** Opening MATERIAL FOR THIS EXERCISE block **

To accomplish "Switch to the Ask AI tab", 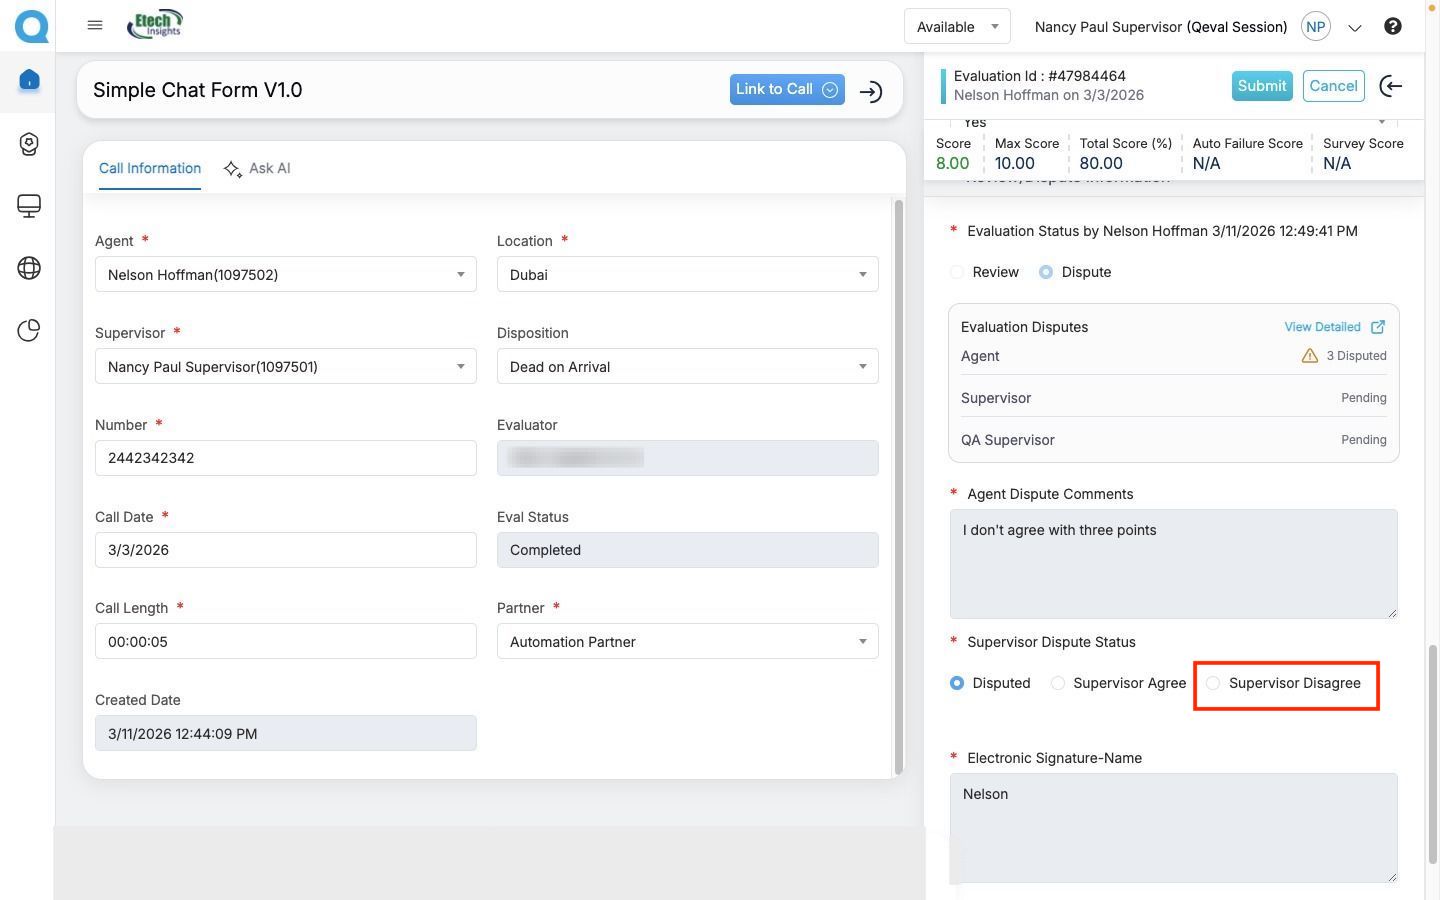I will (x=257, y=168).
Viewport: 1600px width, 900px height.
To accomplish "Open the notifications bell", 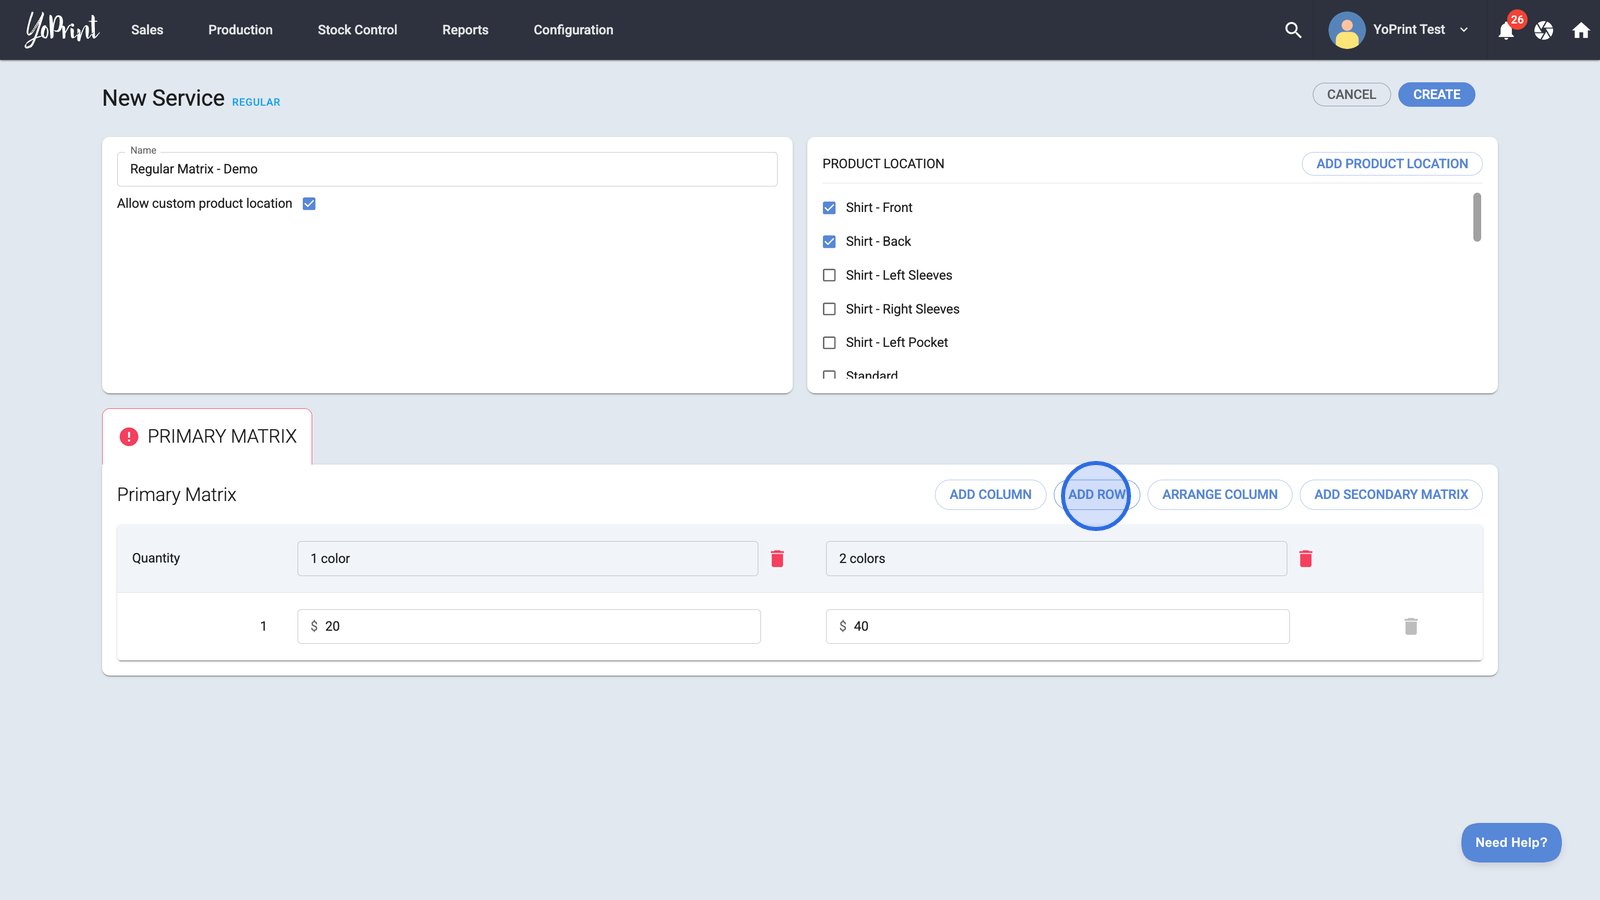I will 1506,31.
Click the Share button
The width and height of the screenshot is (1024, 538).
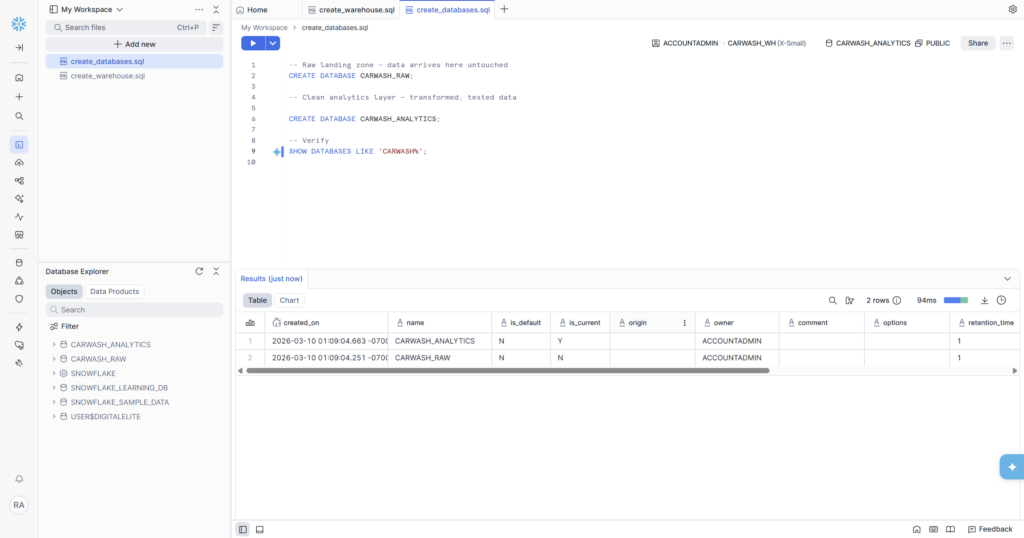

** Closing MATERIAL FOR THIS EXERCISE block **

PROMPT: Return a copy of each line in the entries that carries the string "width".

SOLUTION TO THIS TASK:
Viewport: 1600px width, 900px height.
The width and height of the screenshot is (1024, 538).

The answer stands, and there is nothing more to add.